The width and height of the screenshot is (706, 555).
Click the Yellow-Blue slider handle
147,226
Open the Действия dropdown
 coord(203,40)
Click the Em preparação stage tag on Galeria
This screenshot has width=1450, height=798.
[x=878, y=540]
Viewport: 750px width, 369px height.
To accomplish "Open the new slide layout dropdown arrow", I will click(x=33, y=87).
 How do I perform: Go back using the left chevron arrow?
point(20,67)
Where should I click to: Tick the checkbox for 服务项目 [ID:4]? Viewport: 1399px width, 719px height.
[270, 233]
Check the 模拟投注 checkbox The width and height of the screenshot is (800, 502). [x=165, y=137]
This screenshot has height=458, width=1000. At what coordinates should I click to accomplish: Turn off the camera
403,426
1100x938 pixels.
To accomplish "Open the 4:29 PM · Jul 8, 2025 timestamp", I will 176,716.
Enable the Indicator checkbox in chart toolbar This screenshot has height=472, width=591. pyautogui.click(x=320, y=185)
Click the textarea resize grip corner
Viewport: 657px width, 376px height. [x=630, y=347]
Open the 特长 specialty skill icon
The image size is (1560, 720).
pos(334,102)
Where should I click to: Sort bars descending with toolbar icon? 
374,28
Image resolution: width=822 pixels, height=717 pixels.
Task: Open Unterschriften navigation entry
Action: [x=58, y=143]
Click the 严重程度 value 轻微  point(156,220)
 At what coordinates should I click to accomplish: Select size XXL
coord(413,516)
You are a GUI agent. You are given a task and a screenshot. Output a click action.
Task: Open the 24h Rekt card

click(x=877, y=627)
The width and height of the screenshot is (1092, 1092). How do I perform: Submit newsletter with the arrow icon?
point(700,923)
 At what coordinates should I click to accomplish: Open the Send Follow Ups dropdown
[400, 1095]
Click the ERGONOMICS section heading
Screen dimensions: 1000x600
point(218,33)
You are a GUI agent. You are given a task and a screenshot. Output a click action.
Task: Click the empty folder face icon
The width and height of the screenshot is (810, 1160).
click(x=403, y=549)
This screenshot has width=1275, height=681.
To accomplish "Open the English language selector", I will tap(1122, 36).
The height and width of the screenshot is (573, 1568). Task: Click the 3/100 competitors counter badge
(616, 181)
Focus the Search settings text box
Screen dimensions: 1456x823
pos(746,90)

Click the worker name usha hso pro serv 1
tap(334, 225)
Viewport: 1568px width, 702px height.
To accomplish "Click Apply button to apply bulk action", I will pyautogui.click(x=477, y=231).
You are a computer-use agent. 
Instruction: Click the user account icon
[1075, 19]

Problem statement » The answer should consist solely of the lines from the one that contains "Task: Click the empty folder face icon" through the end of the material above, copied exactly.

Expected answer »
Task: Click the empty folder face icon
The width and height of the screenshot is (810, 1160).
click(x=403, y=549)
This screenshot has width=1275, height=681.
To accomplish "Open the English language selector", I will tap(1122, 36).
The height and width of the screenshot is (573, 1568). Task: Click the 3/100 competitors counter badge
(616, 181)
Focus the Search settings text box
Screen dimensions: 1456x823
pos(746,90)

Click the worker name usha hso pro serv 1
tap(334, 225)
Viewport: 1568px width, 702px height.
To accomplish "Click Apply button to apply bulk action", I will pyautogui.click(x=477, y=231).
You are a computer-use agent. 
Instruction: Click the user account icon
[1075, 19]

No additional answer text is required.